Abstract Body (Do not enter title and authors here): Aims: Recurrent in-stent restenosis (RISR) refers to a second event of ISR after successful revascularization procedures of an initial ISR lesion. However, due to its unclear pathogenesis, effective treatment methods are lacking in clinical practice. Therefore, this study aims to investigate the potential mechanisms underlying RISR pathogenesis from an immunological perspective using single-cell RNA sequencing (scRNA-seq), to provide theoretical support for clinical interventions.
Methods: Single-cell RNA sequencing was conducted to profile coronary blood mononuclear cells (CBMCs) obtained from 10 patients with recurrent in-stent restenosis (RISR) and 10 control individuals without ISR one year after stent implantation. The potential pathogenic pathway was identified through comprehensive bioinformatics analyses and further validated at the cellular level by isolating monocytes via flow cytometry from the coronary blood of patients in the RISR validation cohort (n=8).
Results: RISR altered the proportion of monocyte subtypes, including an increasing trend in FCGR3A+ Monos and a decrease in MHC-II+ Monos. And a marked elevation of activator protein-1 (AP-1) complex within monocytes was identified as key contributor to the unique transcript profile observed in RISR. Evidence at both the RNA and protein levels demonstrated that in RISR patients, CCL5 secreted by T cells can specifically interact with CCR1 of monocytes, thereby upregulating the p38 MAPK/AP-1/inflammatory cytokine axis. Furthermore, co-culture experiments revealed that these monocytes with heightened expression of inflammatory cytokines can indeed promote the proliferation and migration of endothelial cells (EC) and smooth muscle cells (SMC), thus contributing to the occurrence and progression of RISR.

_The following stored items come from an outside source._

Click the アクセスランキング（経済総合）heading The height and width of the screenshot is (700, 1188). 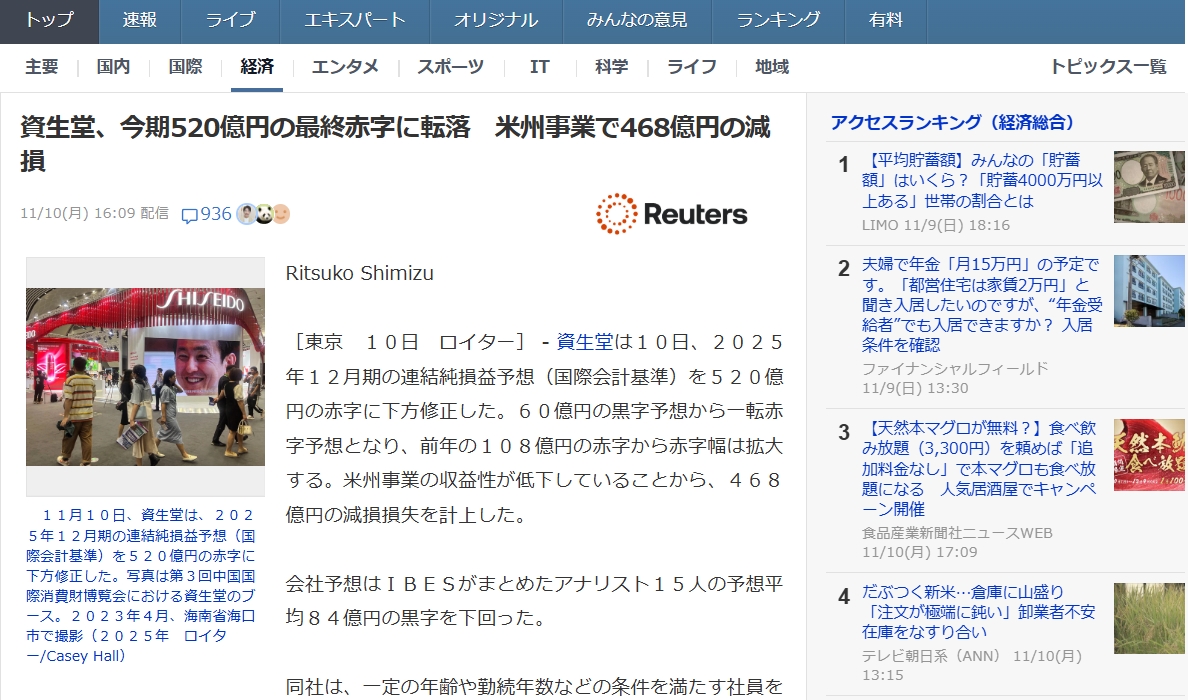952,123
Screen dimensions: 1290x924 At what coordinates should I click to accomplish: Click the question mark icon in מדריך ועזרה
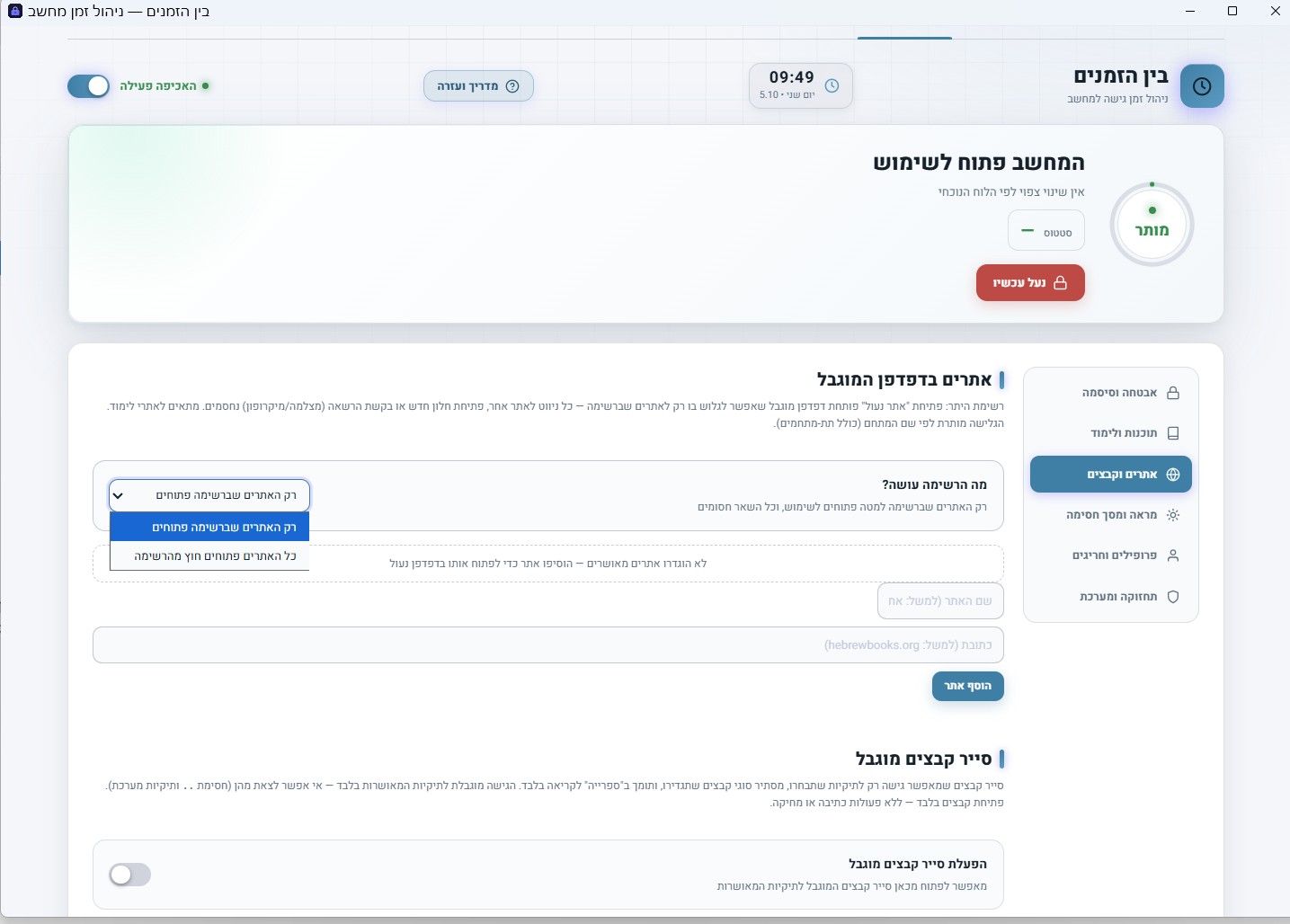point(512,86)
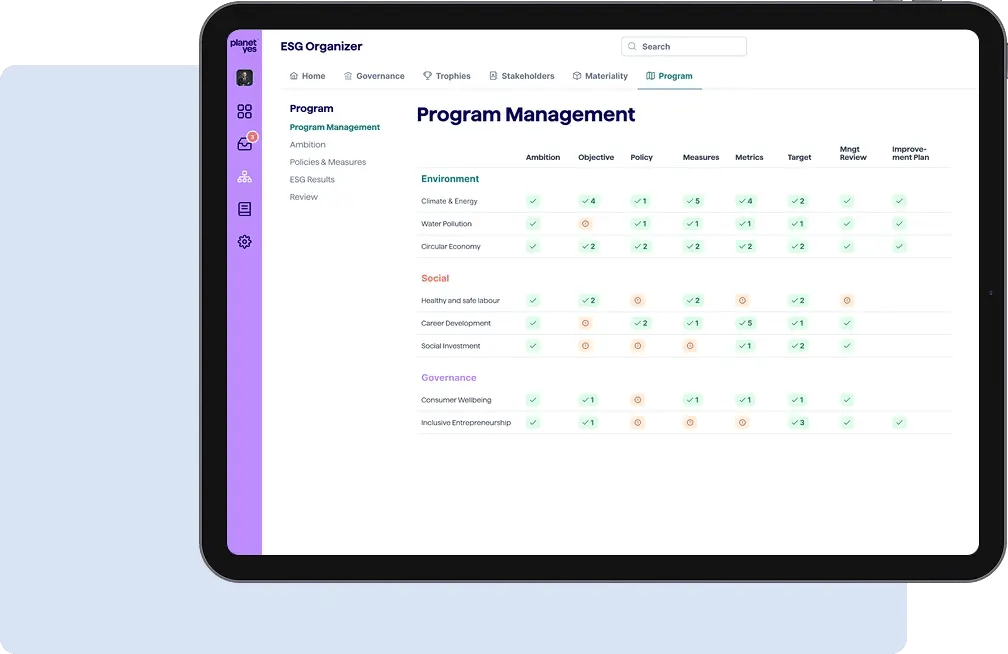The height and width of the screenshot is (654, 1008).
Task: Click the Water Pollution Objective warning badge
Action: coord(586,224)
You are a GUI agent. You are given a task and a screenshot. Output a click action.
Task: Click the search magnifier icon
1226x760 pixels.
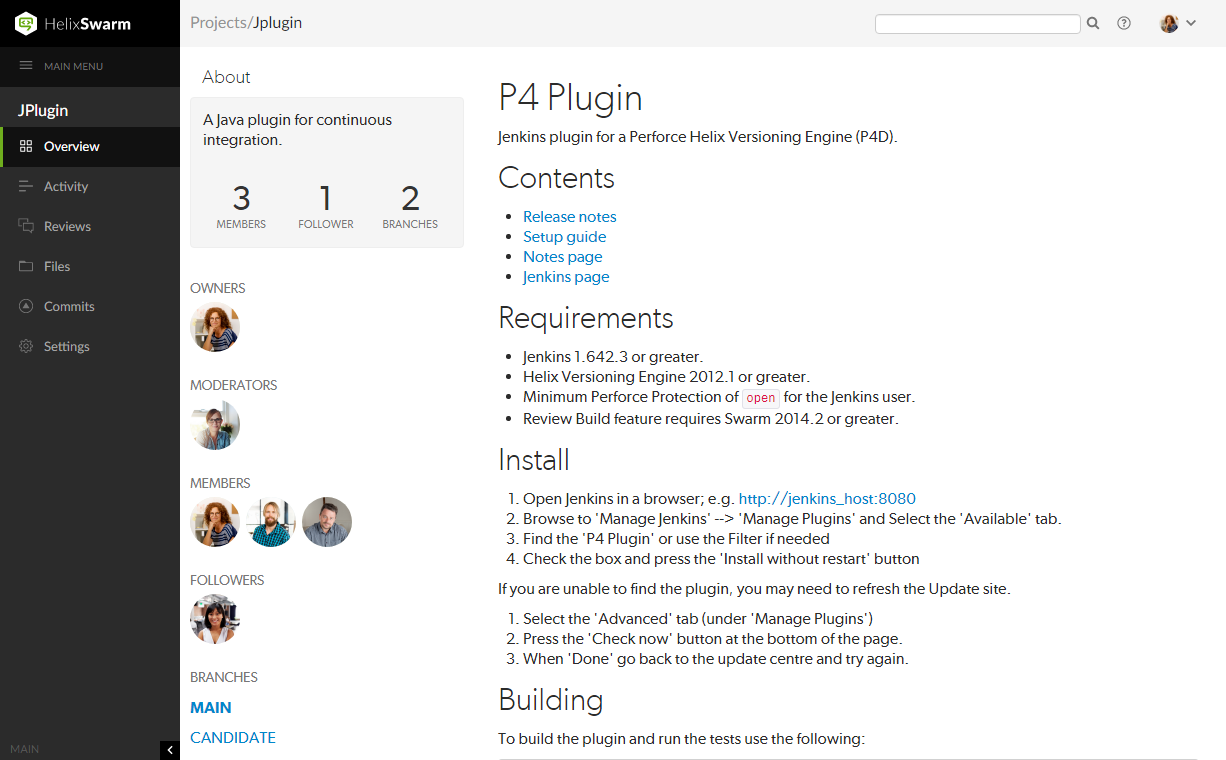(x=1092, y=22)
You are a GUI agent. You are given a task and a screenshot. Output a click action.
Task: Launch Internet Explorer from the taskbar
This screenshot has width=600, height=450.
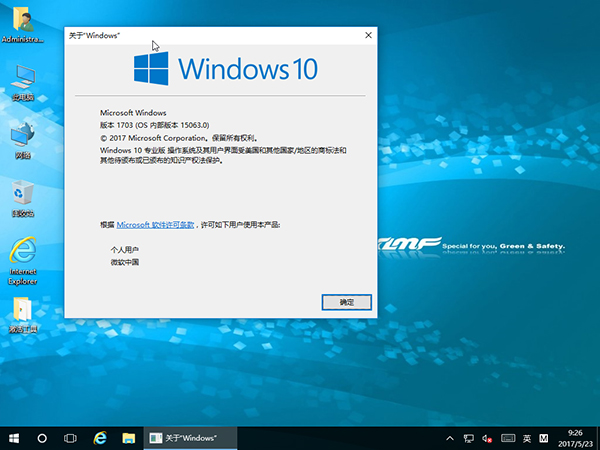(100, 438)
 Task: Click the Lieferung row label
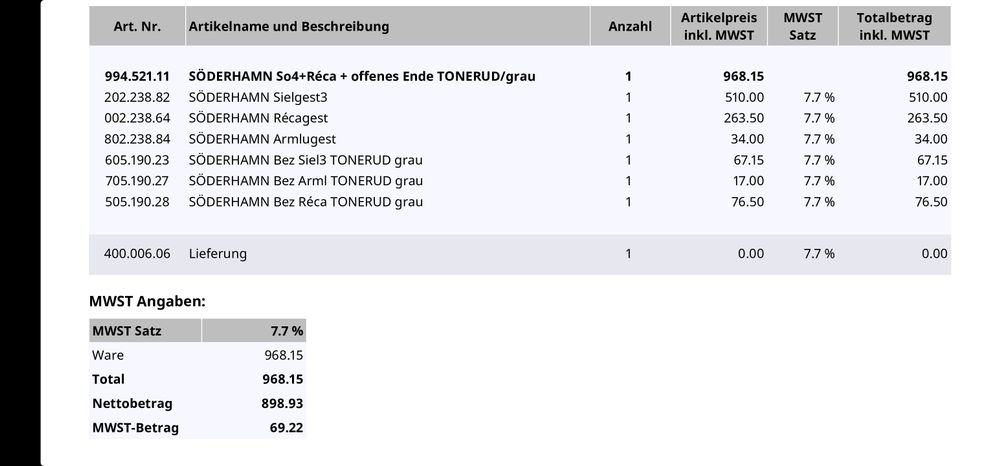point(217,254)
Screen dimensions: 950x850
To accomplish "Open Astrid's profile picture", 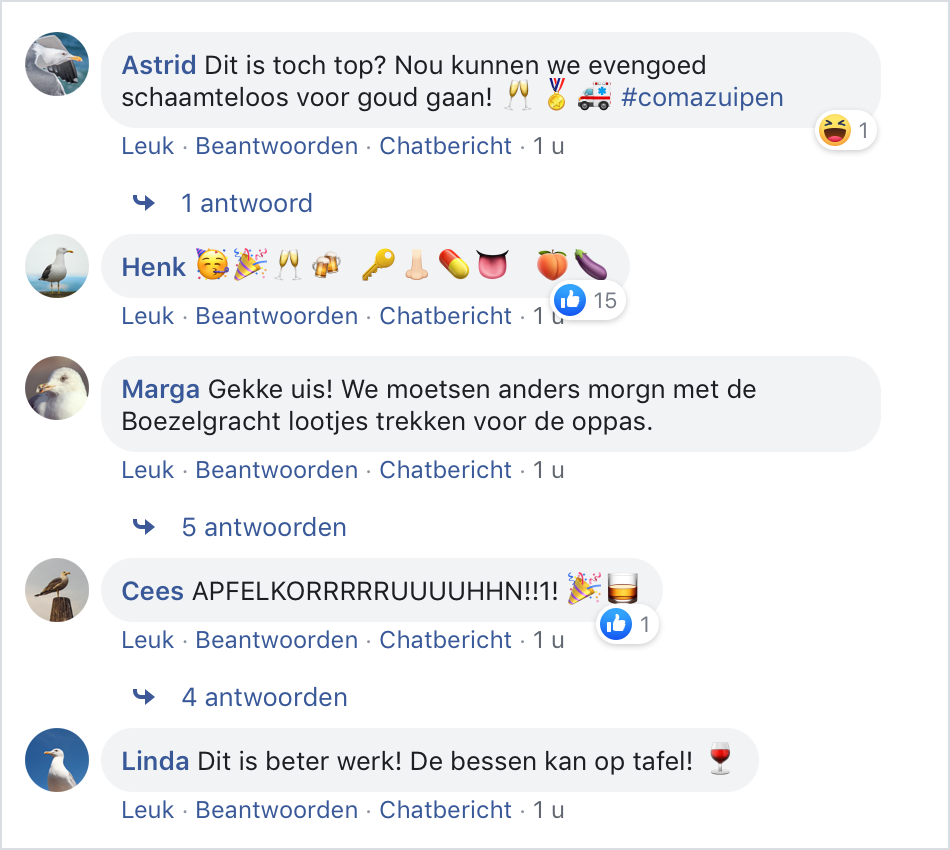I will point(57,64).
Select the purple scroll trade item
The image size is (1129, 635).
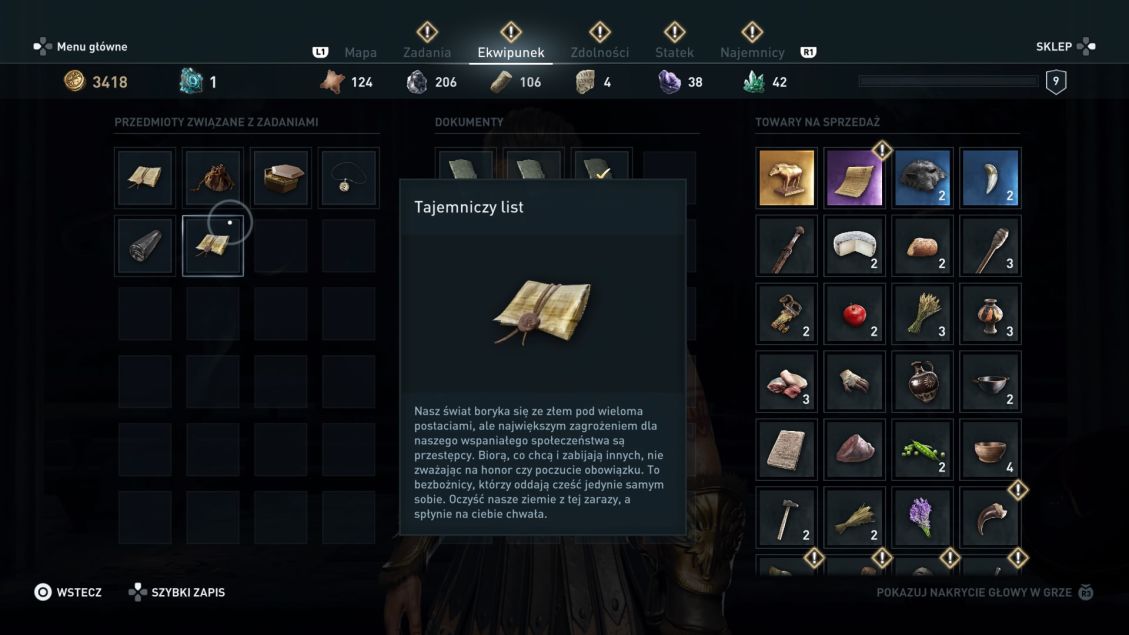pos(854,178)
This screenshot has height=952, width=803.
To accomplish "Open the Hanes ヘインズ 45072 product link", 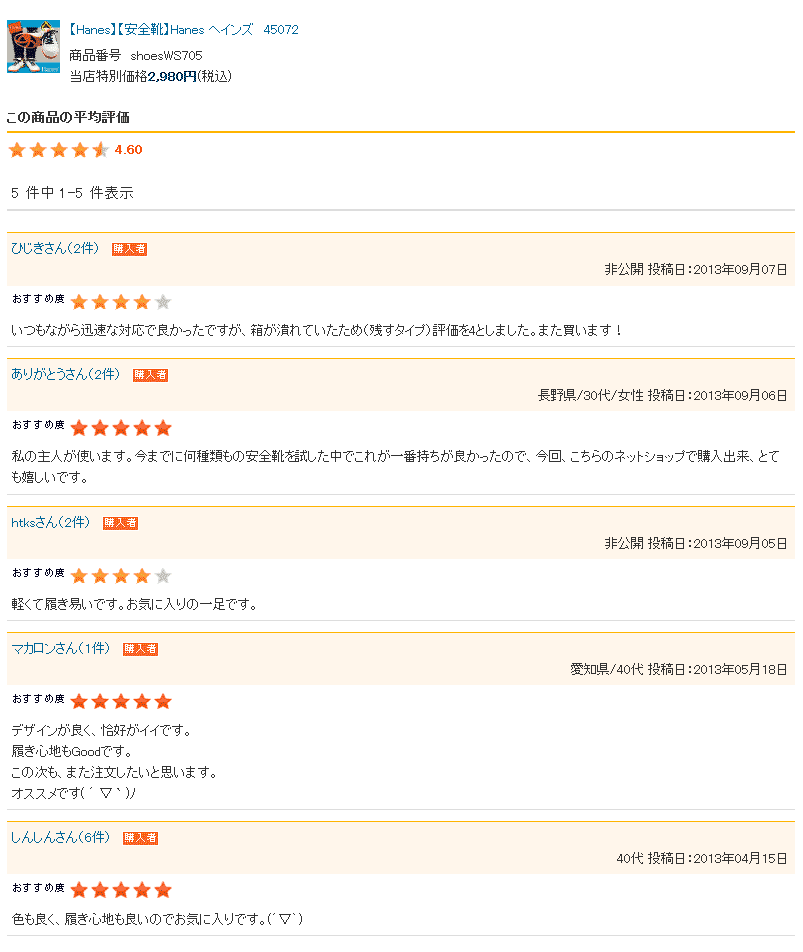I will coord(183,30).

Conclusion: Our study provides the first depiction of immunological landscape in the coronary blood of RISR patients. The upregulation of the CCR1/p38 MAPK/AP-1/cytokine axis in monocytes is a critical mechanism that facilitates RISR. Our study fills the gap in the understanding of RISR pathogenesis and holds significant implications for guiding clinical interventions.